I was in Baker Center when the floor started shaking and felt more bemused than startled afterward. How peculiar! Baker doesn’t do much shaking generally, so I assumed a piece of construction equipment or a large truck must have hit the building. This was not completely out of left field, as I heard the beeping sound of a truck backing up a few seconds later. People were wondering what had happened, and I offered my guess without too much conviction. Then, I looked out the window to see if I could see anything. Nope, nothing. So, I shrugged.

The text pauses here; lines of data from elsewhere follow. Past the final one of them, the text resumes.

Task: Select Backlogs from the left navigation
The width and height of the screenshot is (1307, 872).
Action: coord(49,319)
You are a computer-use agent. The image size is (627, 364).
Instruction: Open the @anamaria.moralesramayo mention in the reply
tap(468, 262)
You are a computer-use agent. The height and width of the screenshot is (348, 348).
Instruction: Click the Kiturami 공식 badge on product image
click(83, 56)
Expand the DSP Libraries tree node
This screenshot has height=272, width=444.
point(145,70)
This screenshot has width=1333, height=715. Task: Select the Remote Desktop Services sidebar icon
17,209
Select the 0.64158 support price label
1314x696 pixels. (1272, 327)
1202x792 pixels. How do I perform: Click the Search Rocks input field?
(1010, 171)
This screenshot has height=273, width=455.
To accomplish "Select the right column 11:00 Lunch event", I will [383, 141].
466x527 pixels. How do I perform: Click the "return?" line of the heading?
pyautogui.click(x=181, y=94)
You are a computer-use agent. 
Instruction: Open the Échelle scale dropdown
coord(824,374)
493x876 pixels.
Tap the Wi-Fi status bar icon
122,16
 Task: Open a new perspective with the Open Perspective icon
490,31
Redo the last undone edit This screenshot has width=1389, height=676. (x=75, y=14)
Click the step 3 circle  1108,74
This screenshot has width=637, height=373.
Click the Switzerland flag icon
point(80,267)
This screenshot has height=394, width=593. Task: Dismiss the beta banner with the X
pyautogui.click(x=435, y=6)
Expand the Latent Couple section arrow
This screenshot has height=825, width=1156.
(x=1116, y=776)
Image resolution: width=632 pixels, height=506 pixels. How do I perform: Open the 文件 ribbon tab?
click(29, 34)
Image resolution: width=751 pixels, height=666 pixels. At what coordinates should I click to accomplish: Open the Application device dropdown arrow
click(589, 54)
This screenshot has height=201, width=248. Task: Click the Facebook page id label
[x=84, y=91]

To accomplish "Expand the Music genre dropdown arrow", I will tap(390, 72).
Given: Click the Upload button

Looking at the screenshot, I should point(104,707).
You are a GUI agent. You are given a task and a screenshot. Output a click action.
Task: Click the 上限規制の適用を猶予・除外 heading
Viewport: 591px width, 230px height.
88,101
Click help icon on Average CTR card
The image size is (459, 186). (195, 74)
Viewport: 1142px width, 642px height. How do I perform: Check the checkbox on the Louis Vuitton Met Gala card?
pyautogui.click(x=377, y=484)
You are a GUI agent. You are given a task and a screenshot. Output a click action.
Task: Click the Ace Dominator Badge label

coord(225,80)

Then someone said it was an earthquake, and I started thinking all over again. In Athens? I figured it must have been a massive earthquake or explosion thousands of miles away, and we just happened to feel it here. Perhaps Yellowstone had finally exploded? I read over the summer that it is right above a hot spot of geological activity and explodes catastrophically every once in a very long while, which was why this came to mind. But the sky was not black as soot, so it was clearly not that, either.

Finally, I came across someone with a smartphone, and learned that the quake originated in Nelsonville, of all places! Perhaps God was damning the bypass, for what it hath wrought upon that poor town? Perhaps, but this was far preferable to receiving the aftershocks of another place’s ruin. I was glad I would not have to anticipate days of horrible stories in the news about survivors and flooding, but I was also puzzled. Divine acts aside, what could be the cause? My third guess for the brief shaking of Athens was… fracking.

This was not a completely random thought either. Fracking is short for hydraulic fracturing, a technique for accessing natural gas that produces a lot of polluted water. If you have not heard, Youngstown, Ohio, experienced a number of minor earthquakes last year. Soon after, a March 9, 2012 article in The Post reported that the Ohio Department of Natural Resources linked some of this seismic activity to an injection well used to dispose of wastewater from the fracking process. However, The Post noted on Nov. 21 that the origins of last Wednesday’s quake were too deep in the earth for this to be a good explanation.

Zero for three in my causal guessing game, I learned that even the environment in Athens, familiar and predictable though it generally is, can surprise us. And, in a funny way, this was refreshing.

For all our understanding, we are not always effective at anticipating the future. The world is more complex than our models of it, and we are not totally in charge. In a world in which there are so many variables, it is highly probable that something improbable will happen somewhere. And sometimes, that place is where we are.

So, if things seem boring and predictable, we just need to wait a while. You can be sure that something unusual will happen soon enough.